I wrote about him just this last week that at The Maritime Hall in San Francisco, sixteen years ago, he played such great solos at our benefit for Chet Helms. He was on fire that night, and we have that on video tape so there will be no doubt about it. When conditions were right, the man could really play.
James was the most unusual person I ever met, a pioneer, a real original, a very funny man and truly alive with an energy that not many people have. When James was around, life seemed to be magnified. Everything was more interesting, had more meaning, was more vital. He kept that energy right up to now, really. He and I did a set of interviews together in San Diego at the beginning of last summer and he was as wry and spry as ever.
When Big Brother lived at our Lagunitas house a few miles from where I am sitting, we all had our first Christmas together, was it 1967? We both had birthdays right around this time and James handed me a small present and growled, “Let’s put the X back in X-mas.” It was a bah, humbug moment that I know he would truly appreciate now. James has gone to the great X two days shy of his birthday, and two days after mine.
For me and for many people, James was the real 1960s, the real exemplar of that counterculture, the forerunner. Peter Albin, Chet Helms and I founded Big Brother and the Holding Company, but James was the spirit and the essence of the band in its early days. He showed us the way as a Zen master would show the way, without sermons, without lectures, with as little talk but with as much humor as possible.
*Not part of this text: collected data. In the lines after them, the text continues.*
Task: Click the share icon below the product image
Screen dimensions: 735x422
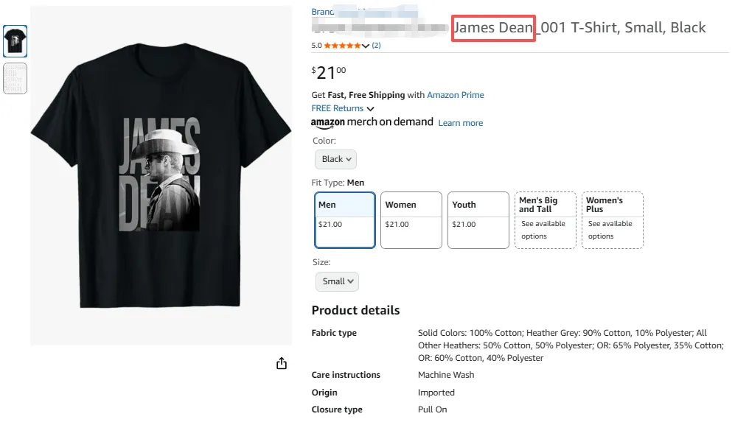Action: [281, 363]
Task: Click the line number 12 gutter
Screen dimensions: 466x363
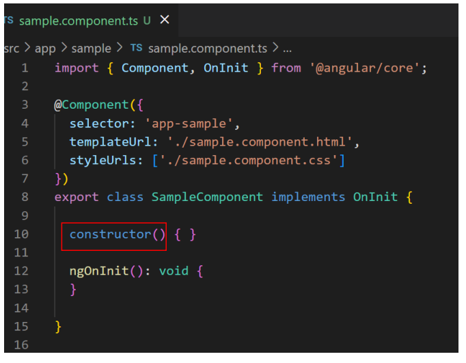Action: click(x=22, y=271)
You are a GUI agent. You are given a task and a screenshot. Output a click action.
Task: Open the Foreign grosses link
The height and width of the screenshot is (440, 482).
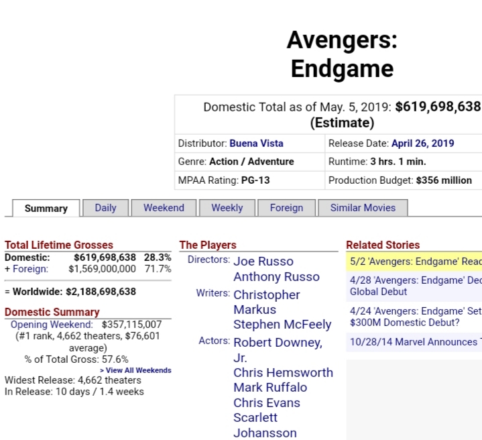[x=30, y=269]
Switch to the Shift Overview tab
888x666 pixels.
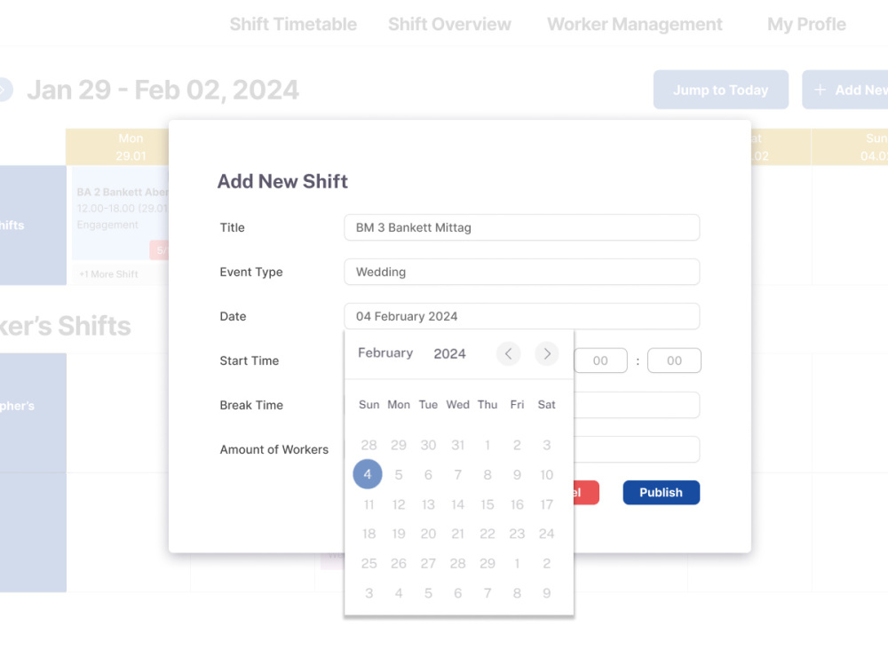click(449, 24)
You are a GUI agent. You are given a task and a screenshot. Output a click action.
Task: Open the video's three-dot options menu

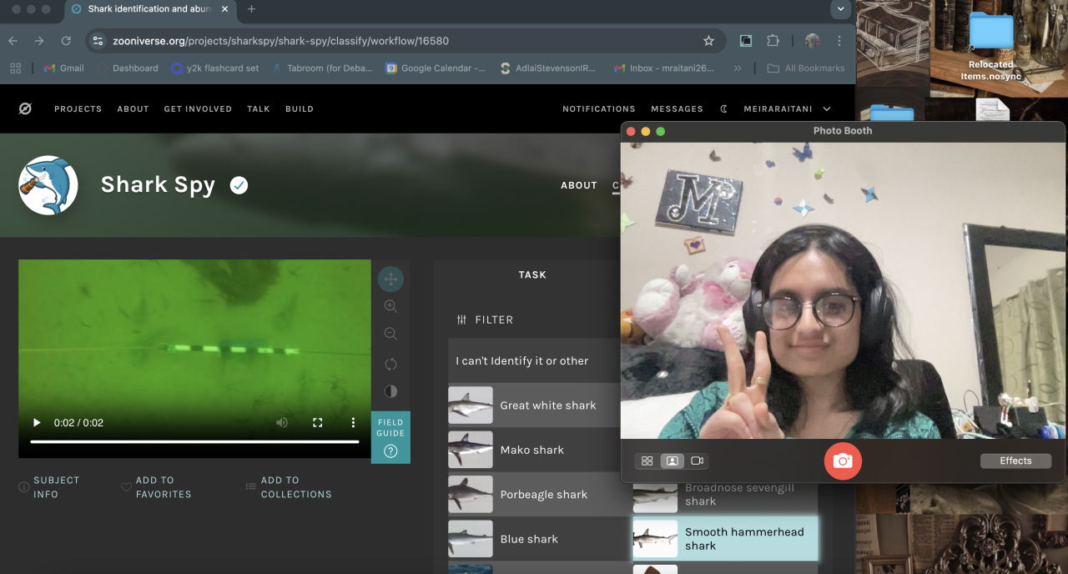pyautogui.click(x=353, y=423)
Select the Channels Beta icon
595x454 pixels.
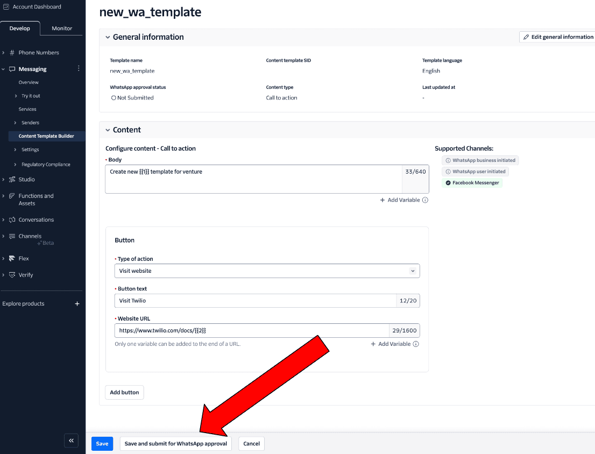coord(12,236)
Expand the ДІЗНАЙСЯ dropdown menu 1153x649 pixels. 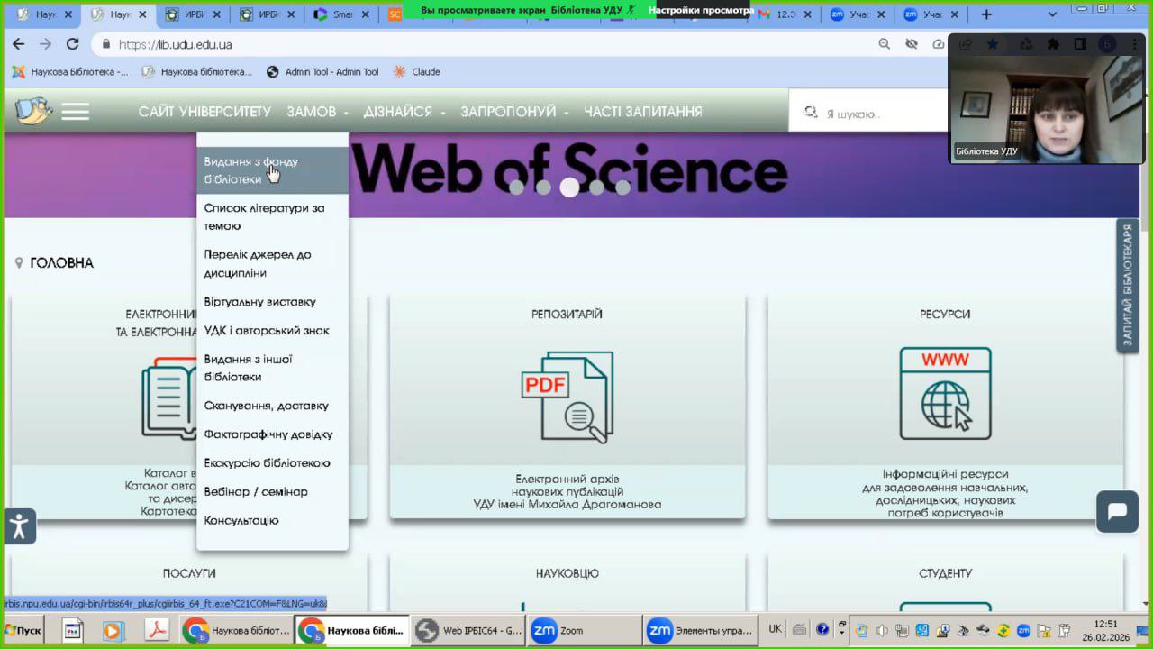(x=404, y=112)

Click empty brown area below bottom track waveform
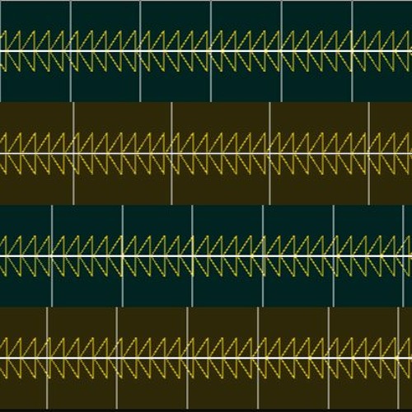pyautogui.click(x=222, y=394)
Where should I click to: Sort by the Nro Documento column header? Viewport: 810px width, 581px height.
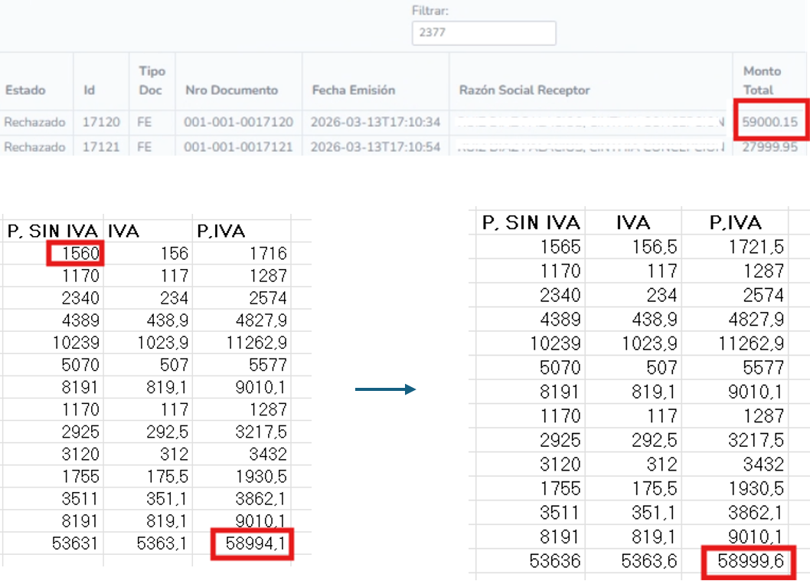[x=231, y=90]
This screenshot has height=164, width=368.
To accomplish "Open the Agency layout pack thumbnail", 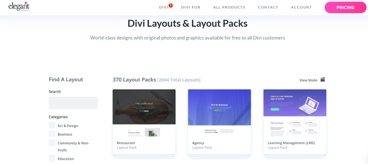I will tap(219, 113).
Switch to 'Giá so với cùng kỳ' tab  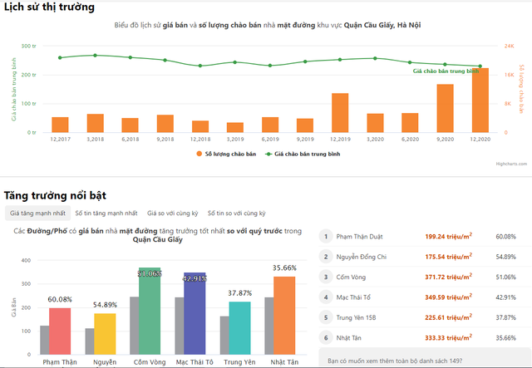pyautogui.click(x=172, y=213)
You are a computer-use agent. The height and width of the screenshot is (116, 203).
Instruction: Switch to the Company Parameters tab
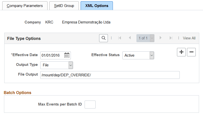click(25, 6)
When I met James in 1965, he was going to die in two weeks. Of pleurisy. It was always something. James was such a hypochondriac that I was sure he was going to outlive all of us. Now he is gone.
Goodbye, old friend. Ave atque Vale.
Sam Andrew
Big Brother and the Holding Company
It is with heavy heart that the original remaining members of Big Brother & the Holding Company announce the passing of James Gurley. He died at home of a heart attack on Sunday, December 20th. Our hearts go out to his dear wife, Margaret Nelson Gurley, his sons, Hongo Ishi Gurley, Django Gurley, and his sisters. There will be a memorial for James in San Francisco sometime in January. We will dearly miss this gentle person who was one of the most unique guitarists of our time.
Peter Albin
Big Brother and the Holding Company
My first memory of James was after I had met Peter Albin but before I had joined the band as the drummer. I had gone to see Big Brother play at the Fillmore, ‘The Peace Rock’ show, February 10th 1966. The first song they did was “Oh My Soul”. Peter came out front first, singing and playing bass like a madman, but when James’ guitar solo started the whole audience was drawn toward the stage. I’d never seen anyone play guitar like that, heard a sound like that. It was this frenzy of notes that took one to the kind of place that people like Ornette Coleman and John Coltrane were trying to reach, not something you expected to hear from a rock band. The energy was incredible. The last song was “Hall of the Mountain King’ and at the end of this song, again this crazed guitar player blew everyone’s mind by embracing and shaking his amplifier and banging it against the stage to produce the sound of thunder and a storm Maybe it was the storm of what was coming in the next two years
After I joined the band James and his wife Nancy became my closest friends. We spent many a nights together in their apartment on Oak Street getting high and rolling on the floor laughing for hours at a time. Those were sweet times in the early days of Big Brother and the Holding Co.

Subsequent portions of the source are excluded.